Pretraining corpus design: Maximize rare-token, long-context, and pattern-varied examples to enhance downstream ICL capacity (Han et al., 2023, Wibisono et al., 2024).
Architectural modifications: Incorporate explicit n-gram and schema representations for greater interpretability, efficiency, and human-like reasoning (Akyürek et al., 2024, Chen et al., 14 Oct 2025).
Benchmarks and controls: Disentangle TR and TL by evaluating random-label vs. abstract-label performance; measure the marginal utility of retrieval and prompt engineering by orthogonal ablation studies (Pan et al., 2023, Long et al., 2024, Fang et al., 28 Apr 2025).

The current scientific consensus is that ICL in foundation models is an emergent, multifaceted capability, quantifiably driven by both pretraining priors and in-context Bayesian-style statistical inference over observed demonstrations. True task learning, especially with arbitrary or abstract label associations, manifests only at the highest model scales and with sufficiently long contexts, while task recognition from distributional cues is robust even in small and medium LLMs.
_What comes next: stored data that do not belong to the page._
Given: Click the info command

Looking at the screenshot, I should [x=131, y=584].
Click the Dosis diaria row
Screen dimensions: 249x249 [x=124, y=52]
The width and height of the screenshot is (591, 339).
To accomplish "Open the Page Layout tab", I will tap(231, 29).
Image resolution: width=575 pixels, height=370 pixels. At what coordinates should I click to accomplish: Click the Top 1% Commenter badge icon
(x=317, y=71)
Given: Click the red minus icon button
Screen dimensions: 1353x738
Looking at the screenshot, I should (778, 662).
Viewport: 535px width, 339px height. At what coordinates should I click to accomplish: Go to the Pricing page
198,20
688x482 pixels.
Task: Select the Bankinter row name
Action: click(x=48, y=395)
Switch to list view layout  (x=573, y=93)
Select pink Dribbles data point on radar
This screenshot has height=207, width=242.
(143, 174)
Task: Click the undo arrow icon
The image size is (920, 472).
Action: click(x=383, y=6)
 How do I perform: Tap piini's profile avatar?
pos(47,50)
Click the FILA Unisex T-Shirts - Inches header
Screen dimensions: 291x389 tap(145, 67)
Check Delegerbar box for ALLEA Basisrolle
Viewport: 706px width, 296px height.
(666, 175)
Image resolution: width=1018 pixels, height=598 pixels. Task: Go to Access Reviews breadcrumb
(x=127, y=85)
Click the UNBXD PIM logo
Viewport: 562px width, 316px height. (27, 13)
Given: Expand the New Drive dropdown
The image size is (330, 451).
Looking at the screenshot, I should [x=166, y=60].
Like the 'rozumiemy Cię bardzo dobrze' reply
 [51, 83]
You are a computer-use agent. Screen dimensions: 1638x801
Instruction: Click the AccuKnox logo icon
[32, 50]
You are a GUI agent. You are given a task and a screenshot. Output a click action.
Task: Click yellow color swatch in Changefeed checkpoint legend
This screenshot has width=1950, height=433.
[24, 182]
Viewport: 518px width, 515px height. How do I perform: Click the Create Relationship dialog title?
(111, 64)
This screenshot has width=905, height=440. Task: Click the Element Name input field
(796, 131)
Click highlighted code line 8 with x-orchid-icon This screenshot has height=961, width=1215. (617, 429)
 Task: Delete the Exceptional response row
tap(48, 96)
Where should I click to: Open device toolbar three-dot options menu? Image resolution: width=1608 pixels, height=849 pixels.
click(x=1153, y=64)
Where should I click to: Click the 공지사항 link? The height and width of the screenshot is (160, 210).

Ongoing research continues to refine our understanding of representation, retrieval, compositionality, and modality in ICL, with substantial open questions regarding scaling limits, failure modes, and new forms of dynamic, schema-driven context construction (Pan et al., 2023, Long et al., 2024, Zhao et al., 2024, Akyürek et al., 2024, Han et al., 2023, Zhuang et al., 2024, Fu et al., 6 Oct 2025).